Я потер шишку на лбу – голова у Руслика была бритая под полубокс и поэтому крепкая!
Мы побежали на улицу Гагарина. Руслик задрал рубашку на животе – там, заткнутая за пояс, блестела ножовка. Из кармана штанов торчали ручки сетки.
- Ты взял? – спросил Руслан, заправляя на ходу рубаху в штаны.
- Чего?
- Отмычки.
- Нет, ты же не просил.
- Вот ты тупой! Зачем же ты мне их показывал все время, хвалился?
Тут уже во мне взыграло самолюбие.
- Слушай, Руслик, еще раз скажешь “тупой”, пойдешь один.
- Да ладно, это я так. – Он хлопнул меня по плечу, и мы пошли быстрее.
Наш путь пролегал по старой улице, застроенной деревянными домами. Сначала шли двухэтажные бараки, одноподъездные, с двумя коммунальными квартирами на каждом этаже, потом простые деревенские дома с окнами на улицу. За стеклами стояли горшки с геранью, лежали куски ваты с зимы, сидели кошки, в клетках прыгали пленные щеглы и чижики.  Солнце клонилось к закату, и на раскаленный за день асфальт теперь выползал холодный и плесневелый воздух подвалов. Мы свернули за церковью направо и оказались перед старым автовокзалом, который закрыли лет пять назад. Здесь, в бывшей кассе, находился приемный пункт стеклопосуды, о чем извещала зеленая дощечка с белыми буквами.
Два покосившихся фонарных столба торчали посередине небольшой площадки, куда раньше подъезжали рейсовые ЛАЗы, дымя своими поющими моторами. Как любил я их звук в поездках на каникулы! Мы обошли вокзал с левого торца, где угрюмо темнела крашеная дверь с врезным замком, против которого ножовка была бессильна, как и мои отмычки.
Руслик огляделся по сторонам и шарахнул в дверь ногой чуть выше замка. Дверь не шелохнулась, зато Руслик запрыгал на левой ноге, обхватив правую руками.
- Кажись, ногу сломал! – Скривился он в гримасе боли.
Я прошел еще дальше, где начинался деревянный забор подсобки.
- Иди сюда,  - позвал я шепотом. – Здесь калитка!
Руслик приковылял, оглядел старую дверь в заборе, на которой висел новенький замок.
- Давай на шухер! – сказал он и начал пилить проушины, в которых сверкала новенькая
дужка замка. “Пилить такую придется долго, правильно Руслик сделал, что взялся за проушины!” – рассудил я и пошел на стрем.
Прохожих в этой части города, да еще и в такое время, почти не было.
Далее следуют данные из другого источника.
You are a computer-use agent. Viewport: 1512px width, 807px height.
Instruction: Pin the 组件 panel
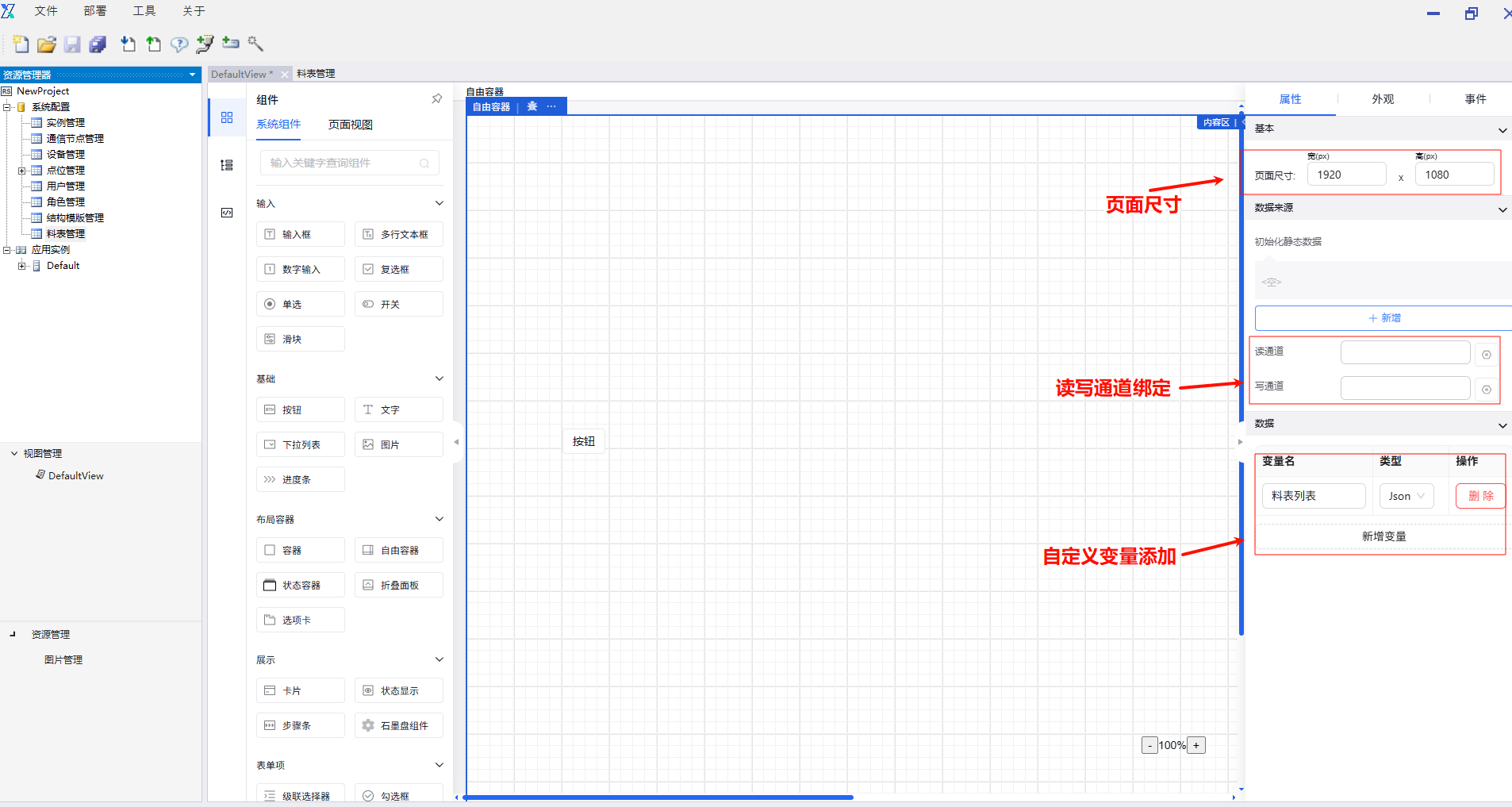(x=436, y=99)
По асфальту рядом со мной выводили круги голуби, между ними шныряли воробьи. Потрепанная кошка трусцой пробежала улицу наискосок и скрылась в подворотне. Я начал волноваться. За углом слышалось быстрое “вжик-вжик”, неожиданно прервавшееся неприятным “теньк”,
и оттуда вышел красный, покрытый потом Руслик, держа в руках отцовскую ножовку с
переломанным надвое полотном.
- Хана мне, отец убьет,  - сказал он, всхлипывая. – Полезли через забор!
Я плохо подтягивался, Руслик подсадил меня, и я, поднявшись на руках, оглядел все пространство за забором. Оно сплошь было зеленым. Сверху посветлее – лопухи. А внизу потемнее – целые и расколотые, маленькие и большие, пузатые и длинные – бутылки, бутылки, бутылки…Пока я висел так, Руслик уже спрыгнул вниз - раздался звон и скрежет – прямо на них.
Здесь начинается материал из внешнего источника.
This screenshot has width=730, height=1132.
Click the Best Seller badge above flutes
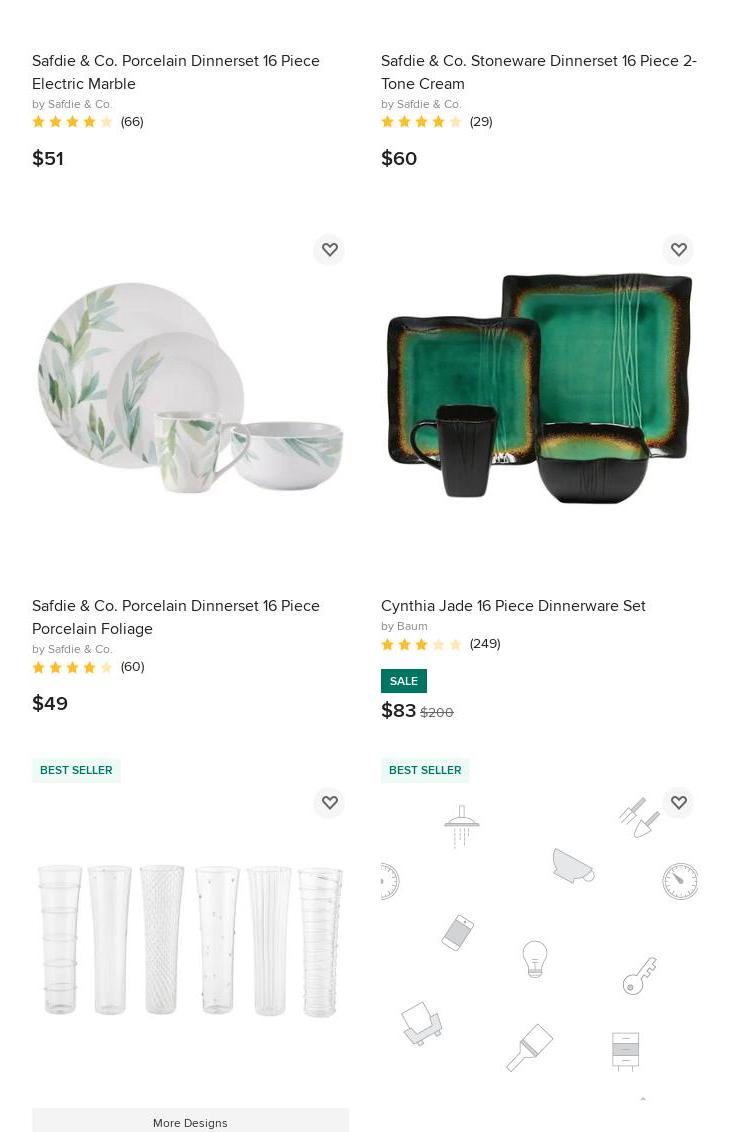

- Давай сюда, пока не застукали!


5.

Мы набрали в тот вечер девятнадцать наклеек. Больше бутылок не смогли унести.
Чтобы не было вопросов у родителей, Руслик предложил спрятать пока бутылки в моем сарае, а в понедельник, когда дома никого не будет, спокойно их отмочить.
После ужина мы пошли кататься на ”такелажке” – тележке  из пары сколоченных досок, с двумя осями из деревянных брусков, на концы которых были насажены подшипники. Это самодельное передвижное устройство сильно гремело на асфальте, а по земле не ехало вовсе, но Руслик вставал на него одной ногой, другой отталкивался и катил по тротуару, распугивая пешеходов. Я предложил привязать веревку, чтоб один тянул, другой ехал, в результате чего я стал основной тягловой силой. Да мне, впрочем, и не понравилось кататься самому, слишком болело “мягкое место” после нескольких ухабин в асфальте.
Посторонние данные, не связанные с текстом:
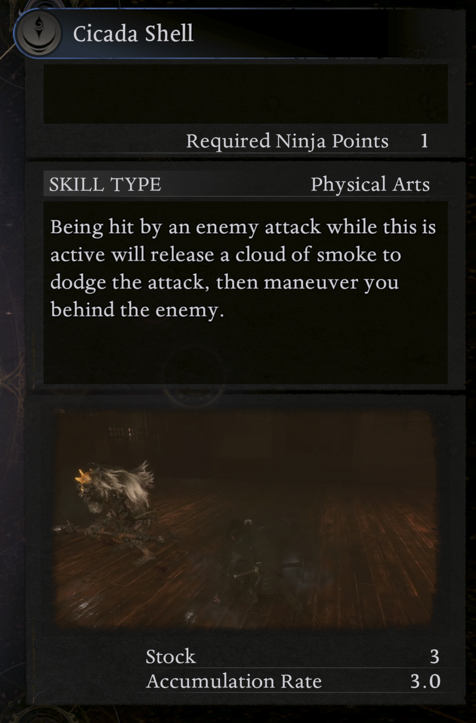Click "behind the enemy" description line
Screen dimensions: 476x723
(137, 310)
Я, запыхавшись, дотащил Руслика до конца улицы Гагарина, которая была пешеходной,
дальше начиналось шоссе.
- Покатили по дороге? – предложил он азартно, но тут я заметил перемену в его взгляде и обернулся. С той стороны шоссе на нас смотрел “Длинный”, тот, что утром получил под дых.
- Стоять!  - услышали, вернее, увидели мы его крик, заглушенный шумом дороги.
Убегать с такелажкой было бесполезно, бросать ее тоже не хотелось, так что мы остались ждать Длинного.
Он быстро перебежал дорогу и первым делом отвесил моему другу леща по макушке.
Я изловчился и пнул его под зад, пока он оборачивался,  Руслик вскочил, схватил свою тележку и замахнулся ею на Длинного.
- Убью, урод! – заорал он, и Длинный даже пригнулся, он не ожидал такой наглости и точно не хотел получить доской по башке.
- Ты с ума сошел, белобрысый? – голос парня сорвался на ”рысый” фальцетом.
- Чего докопался? – крикнул Руслик.
Я сравнил Длинного с ним – он хоть и был ниже ростом, но шире в плечах и крепче.
Можно было вдвоем легко его заломать.
- Бутылку отдай!
- На фига она тебе?
- Я же сказал, моя!
- Я ее разбил.
- Слушайте, пацаны, вы чего, не врубаетесь?
- Во что? – спросил я.
И Длинный нам рассказал, что он собирает пустые импортные бутылки, которые не принимают в стеклопосуде, и сливает их содержимое. Потом они с пацанами ”бухают”.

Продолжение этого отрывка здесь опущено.